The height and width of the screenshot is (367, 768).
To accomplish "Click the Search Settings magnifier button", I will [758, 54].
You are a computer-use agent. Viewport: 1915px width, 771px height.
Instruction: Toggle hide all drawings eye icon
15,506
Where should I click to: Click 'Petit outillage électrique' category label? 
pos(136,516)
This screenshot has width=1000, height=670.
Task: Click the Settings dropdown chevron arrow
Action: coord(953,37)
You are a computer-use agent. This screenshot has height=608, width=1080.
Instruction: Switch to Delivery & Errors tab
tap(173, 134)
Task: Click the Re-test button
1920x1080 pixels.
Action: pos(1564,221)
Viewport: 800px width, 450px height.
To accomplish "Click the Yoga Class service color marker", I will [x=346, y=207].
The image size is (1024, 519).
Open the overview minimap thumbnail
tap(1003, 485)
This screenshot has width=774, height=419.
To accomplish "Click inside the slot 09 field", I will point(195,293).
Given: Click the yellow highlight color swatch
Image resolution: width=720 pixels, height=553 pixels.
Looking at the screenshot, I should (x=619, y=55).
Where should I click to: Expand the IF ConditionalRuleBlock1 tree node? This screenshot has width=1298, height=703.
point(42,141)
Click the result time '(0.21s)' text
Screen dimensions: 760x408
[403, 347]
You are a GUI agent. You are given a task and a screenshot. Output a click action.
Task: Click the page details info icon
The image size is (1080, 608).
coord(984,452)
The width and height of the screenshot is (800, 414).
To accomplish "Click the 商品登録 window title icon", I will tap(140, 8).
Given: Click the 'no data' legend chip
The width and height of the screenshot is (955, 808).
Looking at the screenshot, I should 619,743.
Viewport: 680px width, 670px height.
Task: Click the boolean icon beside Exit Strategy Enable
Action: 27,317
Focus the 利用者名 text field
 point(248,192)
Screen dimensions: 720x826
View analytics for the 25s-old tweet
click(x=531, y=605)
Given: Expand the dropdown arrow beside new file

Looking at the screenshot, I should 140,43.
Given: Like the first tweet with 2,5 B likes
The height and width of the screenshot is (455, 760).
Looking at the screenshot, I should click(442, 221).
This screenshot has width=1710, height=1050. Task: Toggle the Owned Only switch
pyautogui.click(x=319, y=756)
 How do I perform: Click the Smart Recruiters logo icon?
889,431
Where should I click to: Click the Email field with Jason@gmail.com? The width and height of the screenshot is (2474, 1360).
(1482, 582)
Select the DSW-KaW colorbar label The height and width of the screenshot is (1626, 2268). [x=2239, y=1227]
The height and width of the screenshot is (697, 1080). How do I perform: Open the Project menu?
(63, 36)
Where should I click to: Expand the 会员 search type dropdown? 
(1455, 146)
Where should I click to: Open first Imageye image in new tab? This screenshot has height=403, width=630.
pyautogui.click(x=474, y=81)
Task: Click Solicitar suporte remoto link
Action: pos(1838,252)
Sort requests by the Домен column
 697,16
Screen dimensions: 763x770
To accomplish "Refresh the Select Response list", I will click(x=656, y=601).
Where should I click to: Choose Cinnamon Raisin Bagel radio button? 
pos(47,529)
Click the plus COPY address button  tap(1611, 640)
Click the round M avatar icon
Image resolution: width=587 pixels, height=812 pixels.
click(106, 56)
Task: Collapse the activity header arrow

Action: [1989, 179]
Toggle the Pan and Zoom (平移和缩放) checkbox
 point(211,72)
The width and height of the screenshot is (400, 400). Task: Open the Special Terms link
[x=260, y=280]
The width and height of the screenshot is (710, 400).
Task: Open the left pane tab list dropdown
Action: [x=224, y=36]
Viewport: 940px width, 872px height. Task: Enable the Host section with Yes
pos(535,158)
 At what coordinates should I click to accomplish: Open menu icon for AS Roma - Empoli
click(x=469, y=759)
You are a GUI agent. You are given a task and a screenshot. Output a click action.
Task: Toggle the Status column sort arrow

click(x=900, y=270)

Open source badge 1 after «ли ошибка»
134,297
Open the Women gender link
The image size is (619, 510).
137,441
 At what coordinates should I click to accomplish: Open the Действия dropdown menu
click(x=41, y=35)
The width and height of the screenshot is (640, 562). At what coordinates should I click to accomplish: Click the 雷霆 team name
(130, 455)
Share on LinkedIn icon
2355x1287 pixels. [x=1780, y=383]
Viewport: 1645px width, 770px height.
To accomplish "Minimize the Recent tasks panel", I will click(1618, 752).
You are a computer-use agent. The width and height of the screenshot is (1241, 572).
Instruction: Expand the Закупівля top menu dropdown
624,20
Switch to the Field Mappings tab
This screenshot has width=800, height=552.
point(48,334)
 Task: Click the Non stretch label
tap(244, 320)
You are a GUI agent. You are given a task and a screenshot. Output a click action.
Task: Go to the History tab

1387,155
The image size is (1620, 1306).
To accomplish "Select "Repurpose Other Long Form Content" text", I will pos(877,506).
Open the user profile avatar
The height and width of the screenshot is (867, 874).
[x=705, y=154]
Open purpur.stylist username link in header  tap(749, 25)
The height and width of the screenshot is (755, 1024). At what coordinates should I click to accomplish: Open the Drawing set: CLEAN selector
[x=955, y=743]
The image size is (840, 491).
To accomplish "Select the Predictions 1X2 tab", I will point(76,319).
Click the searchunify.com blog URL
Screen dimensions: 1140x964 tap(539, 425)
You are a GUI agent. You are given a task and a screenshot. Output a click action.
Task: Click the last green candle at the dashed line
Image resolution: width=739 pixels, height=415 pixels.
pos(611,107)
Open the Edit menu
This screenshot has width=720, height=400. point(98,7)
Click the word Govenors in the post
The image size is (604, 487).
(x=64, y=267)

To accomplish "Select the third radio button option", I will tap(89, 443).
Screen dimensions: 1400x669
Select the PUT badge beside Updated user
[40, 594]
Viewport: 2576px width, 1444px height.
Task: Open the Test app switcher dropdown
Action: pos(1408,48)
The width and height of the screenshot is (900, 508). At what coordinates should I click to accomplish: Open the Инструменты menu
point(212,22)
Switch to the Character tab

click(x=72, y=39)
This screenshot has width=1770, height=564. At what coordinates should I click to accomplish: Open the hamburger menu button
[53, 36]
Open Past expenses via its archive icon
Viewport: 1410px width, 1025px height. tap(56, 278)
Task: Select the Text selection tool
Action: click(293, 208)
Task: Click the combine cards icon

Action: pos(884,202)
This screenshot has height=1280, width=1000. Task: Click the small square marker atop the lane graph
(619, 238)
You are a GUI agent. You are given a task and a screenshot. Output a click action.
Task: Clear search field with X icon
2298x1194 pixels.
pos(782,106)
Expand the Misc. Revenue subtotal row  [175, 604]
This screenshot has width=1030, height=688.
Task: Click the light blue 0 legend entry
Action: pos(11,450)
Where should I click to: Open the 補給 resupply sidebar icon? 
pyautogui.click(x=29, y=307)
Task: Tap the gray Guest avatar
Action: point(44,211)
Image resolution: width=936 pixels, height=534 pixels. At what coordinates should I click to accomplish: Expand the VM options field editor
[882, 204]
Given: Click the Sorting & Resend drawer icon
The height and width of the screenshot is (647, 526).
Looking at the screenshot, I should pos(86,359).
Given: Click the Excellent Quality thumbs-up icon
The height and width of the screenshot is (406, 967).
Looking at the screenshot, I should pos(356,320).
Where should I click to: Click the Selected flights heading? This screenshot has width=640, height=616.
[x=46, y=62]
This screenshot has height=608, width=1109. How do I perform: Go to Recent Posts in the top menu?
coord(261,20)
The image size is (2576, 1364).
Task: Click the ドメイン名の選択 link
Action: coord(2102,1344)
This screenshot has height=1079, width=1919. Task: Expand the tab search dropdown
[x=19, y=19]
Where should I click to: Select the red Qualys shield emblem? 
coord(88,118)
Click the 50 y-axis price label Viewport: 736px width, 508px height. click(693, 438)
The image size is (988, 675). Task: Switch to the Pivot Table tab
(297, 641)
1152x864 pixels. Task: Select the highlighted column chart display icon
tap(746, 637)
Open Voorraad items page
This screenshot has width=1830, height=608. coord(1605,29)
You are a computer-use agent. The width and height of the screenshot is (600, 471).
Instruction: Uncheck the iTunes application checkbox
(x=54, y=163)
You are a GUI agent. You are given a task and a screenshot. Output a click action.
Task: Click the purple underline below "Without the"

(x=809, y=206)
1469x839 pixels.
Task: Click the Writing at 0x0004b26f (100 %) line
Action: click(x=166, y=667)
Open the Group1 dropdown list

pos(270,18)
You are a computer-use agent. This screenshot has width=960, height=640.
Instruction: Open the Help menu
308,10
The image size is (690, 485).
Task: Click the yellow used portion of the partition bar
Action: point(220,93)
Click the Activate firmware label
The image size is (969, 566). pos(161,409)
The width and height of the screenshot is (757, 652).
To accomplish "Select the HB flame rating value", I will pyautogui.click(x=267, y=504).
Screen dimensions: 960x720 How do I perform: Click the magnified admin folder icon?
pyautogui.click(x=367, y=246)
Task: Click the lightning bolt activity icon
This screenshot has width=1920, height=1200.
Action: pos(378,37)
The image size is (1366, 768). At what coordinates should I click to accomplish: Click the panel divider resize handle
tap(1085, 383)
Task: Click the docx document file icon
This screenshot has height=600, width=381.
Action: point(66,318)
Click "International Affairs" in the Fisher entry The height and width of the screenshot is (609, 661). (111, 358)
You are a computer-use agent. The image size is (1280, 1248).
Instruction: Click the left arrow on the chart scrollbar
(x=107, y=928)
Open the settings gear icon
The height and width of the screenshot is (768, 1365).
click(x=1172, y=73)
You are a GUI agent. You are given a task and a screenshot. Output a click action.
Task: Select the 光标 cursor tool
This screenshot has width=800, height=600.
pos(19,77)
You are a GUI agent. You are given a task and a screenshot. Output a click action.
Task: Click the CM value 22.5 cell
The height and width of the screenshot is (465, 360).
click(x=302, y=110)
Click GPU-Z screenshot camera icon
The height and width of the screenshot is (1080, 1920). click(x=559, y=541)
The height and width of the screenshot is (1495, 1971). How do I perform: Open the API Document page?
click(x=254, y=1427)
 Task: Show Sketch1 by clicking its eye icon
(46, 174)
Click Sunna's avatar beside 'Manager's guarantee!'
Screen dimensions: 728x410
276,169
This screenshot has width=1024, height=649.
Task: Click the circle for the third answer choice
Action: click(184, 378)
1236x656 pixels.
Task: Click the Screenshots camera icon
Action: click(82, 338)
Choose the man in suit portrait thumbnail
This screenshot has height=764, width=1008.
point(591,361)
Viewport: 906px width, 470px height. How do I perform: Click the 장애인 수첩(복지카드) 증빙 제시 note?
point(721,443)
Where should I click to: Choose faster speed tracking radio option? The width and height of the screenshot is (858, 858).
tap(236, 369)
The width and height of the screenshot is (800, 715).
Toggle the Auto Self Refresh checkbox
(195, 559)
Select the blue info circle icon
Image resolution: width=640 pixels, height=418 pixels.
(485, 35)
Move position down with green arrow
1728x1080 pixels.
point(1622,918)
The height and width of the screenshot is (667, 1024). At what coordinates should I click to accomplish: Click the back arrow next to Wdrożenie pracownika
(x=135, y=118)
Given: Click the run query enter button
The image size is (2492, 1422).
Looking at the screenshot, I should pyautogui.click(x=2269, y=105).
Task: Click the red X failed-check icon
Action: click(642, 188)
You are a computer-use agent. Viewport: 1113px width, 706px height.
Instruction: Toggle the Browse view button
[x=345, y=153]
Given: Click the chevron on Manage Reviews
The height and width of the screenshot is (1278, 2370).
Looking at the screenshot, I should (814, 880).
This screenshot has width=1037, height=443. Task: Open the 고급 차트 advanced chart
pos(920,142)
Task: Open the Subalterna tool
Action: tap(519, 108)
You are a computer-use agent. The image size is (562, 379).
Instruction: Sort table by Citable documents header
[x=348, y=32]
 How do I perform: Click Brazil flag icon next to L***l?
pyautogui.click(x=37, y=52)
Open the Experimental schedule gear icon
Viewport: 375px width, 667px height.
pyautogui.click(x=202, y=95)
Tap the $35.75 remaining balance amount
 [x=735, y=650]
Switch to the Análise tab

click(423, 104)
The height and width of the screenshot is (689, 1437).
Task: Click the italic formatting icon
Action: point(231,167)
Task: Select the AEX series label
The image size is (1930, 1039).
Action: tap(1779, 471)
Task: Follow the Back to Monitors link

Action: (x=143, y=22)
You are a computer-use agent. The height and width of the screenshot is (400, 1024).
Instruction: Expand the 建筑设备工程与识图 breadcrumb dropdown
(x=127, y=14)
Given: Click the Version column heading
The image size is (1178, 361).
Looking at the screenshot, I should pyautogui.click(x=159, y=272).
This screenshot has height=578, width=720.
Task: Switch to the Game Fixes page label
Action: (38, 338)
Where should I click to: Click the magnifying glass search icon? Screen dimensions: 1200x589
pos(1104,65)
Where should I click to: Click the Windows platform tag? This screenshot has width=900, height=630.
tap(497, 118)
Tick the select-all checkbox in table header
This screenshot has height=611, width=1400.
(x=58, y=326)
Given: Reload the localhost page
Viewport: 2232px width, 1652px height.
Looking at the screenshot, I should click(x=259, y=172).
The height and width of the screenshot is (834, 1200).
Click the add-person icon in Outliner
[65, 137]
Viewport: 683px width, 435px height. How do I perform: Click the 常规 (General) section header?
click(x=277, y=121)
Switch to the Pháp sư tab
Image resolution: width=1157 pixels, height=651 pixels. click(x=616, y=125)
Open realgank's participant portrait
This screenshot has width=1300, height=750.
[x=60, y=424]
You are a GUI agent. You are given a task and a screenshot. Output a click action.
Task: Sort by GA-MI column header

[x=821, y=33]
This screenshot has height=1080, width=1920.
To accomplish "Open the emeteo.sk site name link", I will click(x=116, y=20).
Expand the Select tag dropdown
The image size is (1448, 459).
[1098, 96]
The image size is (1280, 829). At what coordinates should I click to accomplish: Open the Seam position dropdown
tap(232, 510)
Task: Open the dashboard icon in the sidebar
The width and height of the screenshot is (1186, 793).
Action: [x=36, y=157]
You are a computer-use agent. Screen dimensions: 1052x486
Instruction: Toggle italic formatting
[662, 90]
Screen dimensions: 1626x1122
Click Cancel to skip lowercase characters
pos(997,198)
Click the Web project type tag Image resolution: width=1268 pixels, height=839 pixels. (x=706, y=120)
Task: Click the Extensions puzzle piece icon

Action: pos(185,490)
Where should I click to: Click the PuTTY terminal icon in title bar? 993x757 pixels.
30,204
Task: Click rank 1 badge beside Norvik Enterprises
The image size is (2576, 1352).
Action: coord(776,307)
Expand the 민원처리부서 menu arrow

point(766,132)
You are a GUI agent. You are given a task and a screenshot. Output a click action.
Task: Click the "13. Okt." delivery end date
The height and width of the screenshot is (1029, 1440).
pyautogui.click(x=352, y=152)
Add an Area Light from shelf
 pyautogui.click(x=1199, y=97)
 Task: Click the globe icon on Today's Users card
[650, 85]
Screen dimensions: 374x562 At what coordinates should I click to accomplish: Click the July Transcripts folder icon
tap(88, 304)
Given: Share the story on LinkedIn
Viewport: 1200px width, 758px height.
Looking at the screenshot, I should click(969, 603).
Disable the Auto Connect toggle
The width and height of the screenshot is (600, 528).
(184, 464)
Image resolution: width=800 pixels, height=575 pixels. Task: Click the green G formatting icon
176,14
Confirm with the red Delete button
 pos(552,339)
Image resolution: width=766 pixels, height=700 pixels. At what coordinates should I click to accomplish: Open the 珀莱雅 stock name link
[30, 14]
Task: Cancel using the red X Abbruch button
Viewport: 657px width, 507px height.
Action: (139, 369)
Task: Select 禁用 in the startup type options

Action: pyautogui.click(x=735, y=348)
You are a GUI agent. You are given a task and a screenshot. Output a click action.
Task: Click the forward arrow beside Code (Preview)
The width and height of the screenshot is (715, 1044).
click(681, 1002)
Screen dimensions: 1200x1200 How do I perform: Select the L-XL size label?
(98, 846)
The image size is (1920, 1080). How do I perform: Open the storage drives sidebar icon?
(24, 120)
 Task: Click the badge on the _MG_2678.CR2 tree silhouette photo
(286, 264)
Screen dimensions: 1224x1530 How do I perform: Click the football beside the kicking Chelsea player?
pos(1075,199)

-=-=-

→ What the exercise asks
Copy the material word for word, from its first line up to and including the line that contains "Action: coord(953,37)".

→ Solution for this problem
The height and width of the screenshot is (367, 768).
To accomplish "Click the Search Settings magnifier button", I will [758, 54].
You are a computer-use agent. Viewport: 1915px width, 771px height.
Instruction: Toggle hide all drawings eye icon
15,506
Where should I click to: Click 'Petit outillage électrique' category label? 
pos(136,516)
This screenshot has width=1000, height=670.
Task: Click the Settings dropdown chevron arrow
Action: coord(953,37)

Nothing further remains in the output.